• **Items on target coordinates**:
[start]

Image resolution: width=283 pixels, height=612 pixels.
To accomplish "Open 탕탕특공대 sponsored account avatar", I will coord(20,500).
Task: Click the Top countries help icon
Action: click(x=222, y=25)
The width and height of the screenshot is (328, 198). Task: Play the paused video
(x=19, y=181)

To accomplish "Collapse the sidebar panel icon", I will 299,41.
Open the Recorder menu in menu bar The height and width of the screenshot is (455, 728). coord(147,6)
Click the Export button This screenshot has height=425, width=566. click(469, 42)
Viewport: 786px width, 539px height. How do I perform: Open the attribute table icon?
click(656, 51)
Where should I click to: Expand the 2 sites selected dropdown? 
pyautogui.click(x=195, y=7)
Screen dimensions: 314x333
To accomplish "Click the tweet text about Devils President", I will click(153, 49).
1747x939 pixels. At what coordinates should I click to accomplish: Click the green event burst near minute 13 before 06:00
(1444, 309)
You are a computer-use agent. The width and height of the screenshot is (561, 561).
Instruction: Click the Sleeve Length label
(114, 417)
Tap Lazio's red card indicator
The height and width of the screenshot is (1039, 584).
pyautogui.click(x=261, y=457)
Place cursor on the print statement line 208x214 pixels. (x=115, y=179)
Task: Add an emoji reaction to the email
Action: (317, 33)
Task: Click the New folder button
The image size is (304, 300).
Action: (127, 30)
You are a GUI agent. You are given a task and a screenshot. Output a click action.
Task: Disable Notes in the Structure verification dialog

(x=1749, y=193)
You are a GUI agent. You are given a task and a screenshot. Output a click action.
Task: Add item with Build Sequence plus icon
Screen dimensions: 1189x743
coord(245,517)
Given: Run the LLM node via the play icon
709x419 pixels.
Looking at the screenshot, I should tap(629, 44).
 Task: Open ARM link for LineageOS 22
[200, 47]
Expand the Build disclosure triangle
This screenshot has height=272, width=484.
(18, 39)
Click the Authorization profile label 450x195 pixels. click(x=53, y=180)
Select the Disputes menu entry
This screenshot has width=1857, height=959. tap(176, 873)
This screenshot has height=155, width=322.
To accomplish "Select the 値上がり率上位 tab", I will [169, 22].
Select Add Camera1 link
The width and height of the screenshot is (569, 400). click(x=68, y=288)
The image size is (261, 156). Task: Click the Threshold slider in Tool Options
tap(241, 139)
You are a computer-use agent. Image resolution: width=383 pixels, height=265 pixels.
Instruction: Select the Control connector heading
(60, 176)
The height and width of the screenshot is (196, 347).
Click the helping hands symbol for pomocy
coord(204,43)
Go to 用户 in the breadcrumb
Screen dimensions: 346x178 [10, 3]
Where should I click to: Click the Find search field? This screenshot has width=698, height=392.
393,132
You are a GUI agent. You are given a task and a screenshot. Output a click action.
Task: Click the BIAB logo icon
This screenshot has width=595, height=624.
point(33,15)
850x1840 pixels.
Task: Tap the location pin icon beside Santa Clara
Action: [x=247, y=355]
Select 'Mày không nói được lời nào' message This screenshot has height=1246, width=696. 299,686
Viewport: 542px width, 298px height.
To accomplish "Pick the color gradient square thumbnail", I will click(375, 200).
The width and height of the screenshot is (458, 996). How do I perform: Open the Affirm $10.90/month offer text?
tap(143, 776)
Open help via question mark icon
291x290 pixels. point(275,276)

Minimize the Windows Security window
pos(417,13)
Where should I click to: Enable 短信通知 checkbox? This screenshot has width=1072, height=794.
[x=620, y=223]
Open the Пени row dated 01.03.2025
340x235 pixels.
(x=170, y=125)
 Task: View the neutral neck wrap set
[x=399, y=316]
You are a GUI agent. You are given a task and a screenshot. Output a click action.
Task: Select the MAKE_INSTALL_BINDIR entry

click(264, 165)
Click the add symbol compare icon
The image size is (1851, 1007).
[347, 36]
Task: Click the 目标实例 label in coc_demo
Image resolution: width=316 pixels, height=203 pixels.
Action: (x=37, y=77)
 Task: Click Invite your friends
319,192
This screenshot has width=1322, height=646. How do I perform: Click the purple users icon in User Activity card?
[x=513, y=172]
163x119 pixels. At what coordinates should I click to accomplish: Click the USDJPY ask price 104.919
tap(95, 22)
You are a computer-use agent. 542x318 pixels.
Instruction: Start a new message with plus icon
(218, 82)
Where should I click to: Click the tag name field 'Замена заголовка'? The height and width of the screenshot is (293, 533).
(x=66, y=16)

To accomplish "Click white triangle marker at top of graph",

[end]

• **Work to be completed**: Rename every "computer-use agent" to "desktop agent" throughout the items above, leaving everything else unchanged.

• **Reply to the exercise**:
Image resolution: width=283 pixels, height=612 pixels.
To accomplish "Open 탕탕특공대 sponsored account avatar", I will coord(20,500).
Task: Click the Top countries help icon
Action: click(x=222, y=25)
The width and height of the screenshot is (328, 198). Task: Play the paused video
(x=19, y=181)

To accomplish "Collapse the sidebar panel icon", I will 299,41.
Open the Recorder menu in menu bar The height and width of the screenshot is (455, 728). coord(147,6)
Click the Export button This screenshot has height=425, width=566. click(469, 42)
Viewport: 786px width, 539px height. How do I perform: Open the attribute table icon?
click(656, 51)
Where should I click to: Expand the 2 sites selected dropdown? 
pyautogui.click(x=195, y=7)
Screen dimensions: 314x333
To accomplish "Click the tweet text about Devils President", I will click(153, 49).
1747x939 pixels. At what coordinates should I click to accomplish: Click the green event burst near minute 13 before 06:00
(1444, 309)
You are a desktop agent. The width and height of the screenshot is (561, 561).
Instruction: Click the Sleeve Length label
(114, 417)
Tap Lazio's red card indicator
The height and width of the screenshot is (1039, 584).
pyautogui.click(x=261, y=457)
Place cursor on the print statement line 208x214 pixels. (x=115, y=179)
Task: Add an emoji reaction to the email
Action: (317, 33)
Task: Click the New folder button
The image size is (304, 300).
Action: (127, 30)
You are a GUI agent. You are given a task and a screenshot. Output a click action.
Task: Disable Notes in the Structure verification dialog

(x=1749, y=193)
You are a GUI agent. You are given a task and a screenshot. Output a click action.
Task: Add item with Build Sequence plus icon
Screen dimensions: 1189x743
coord(245,517)
Given: Run the LLM node via the play icon
709x419 pixels.
Looking at the screenshot, I should tap(629, 44).
 Task: Open ARM link for LineageOS 22
[200, 47]
Expand the Build disclosure triangle
This screenshot has height=272, width=484.
(18, 39)
Click the Authorization profile label 450x195 pixels. click(x=53, y=180)
Select the Disputes menu entry
This screenshot has width=1857, height=959. tap(176, 873)
This screenshot has height=155, width=322.
To accomplish "Select the 値上がり率上位 tab", I will [169, 22].
Select Add Camera1 link
The width and height of the screenshot is (569, 400). click(x=68, y=288)
The image size is (261, 156). Task: Click the Threshold slider in Tool Options
tap(241, 139)
You are a desktop agent. Image resolution: width=383 pixels, height=265 pixels.
Instruction: Select the Control connector heading
(60, 176)
The height and width of the screenshot is (196, 347).
Click the helping hands symbol for pomocy
coord(204,43)
Go to 用户 in the breadcrumb
Screen dimensions: 346x178 [10, 3]
Where should I click to: Click the Find search field? This screenshot has width=698, height=392.
393,132
You are a GUI agent. You are given a task and a screenshot. Output a click action.
Task: Click the BIAB logo icon
This screenshot has width=595, height=624.
point(33,15)
850x1840 pixels.
Task: Tap the location pin icon beside Santa Clara
Action: [x=247, y=355]
Select 'Mày không nói được lời nào' message This screenshot has height=1246, width=696. 299,686
Viewport: 542px width, 298px height.
To accomplish "Pick the color gradient square thumbnail", I will click(375, 200).
The width and height of the screenshot is (458, 996). How do I perform: Open the Affirm $10.90/month offer text?
tap(143, 776)
Open help via question mark icon
291x290 pixels. point(275,276)

Minimize the Windows Security window
pos(417,13)
Where should I click to: Enable 短信通知 checkbox? This screenshot has width=1072, height=794.
[x=620, y=223]
Open the Пени row dated 01.03.2025
340x235 pixels.
(x=170, y=125)
 Task: View the neutral neck wrap set
[x=399, y=316]
You are a GUI agent. You are given a task and a screenshot. Output a click action.
Task: Select the MAKE_INSTALL_BINDIR entry

click(264, 165)
Click the add symbol compare icon
The image size is (1851, 1007).
[347, 36]
Task: Click the 目标实例 label in coc_demo
Image resolution: width=316 pixels, height=203 pixels.
Action: (x=37, y=77)
 Task: Click Invite your friends
319,192
This screenshot has width=1322, height=646. How do I perform: Click the purple users icon in User Activity card?
[x=513, y=172]
163x119 pixels. At what coordinates should I click to accomplish: Click the USDJPY ask price 104.919
tap(95, 22)
You are a desktop agent. 542x318 pixels.
Instruction: Start a new message with plus icon
(218, 82)
Where should I click to: Click the tag name field 'Замена заголовка'? The height and width of the screenshot is (293, 533).
(x=66, y=16)

To accomplish "Click white triangle marker at top of graph",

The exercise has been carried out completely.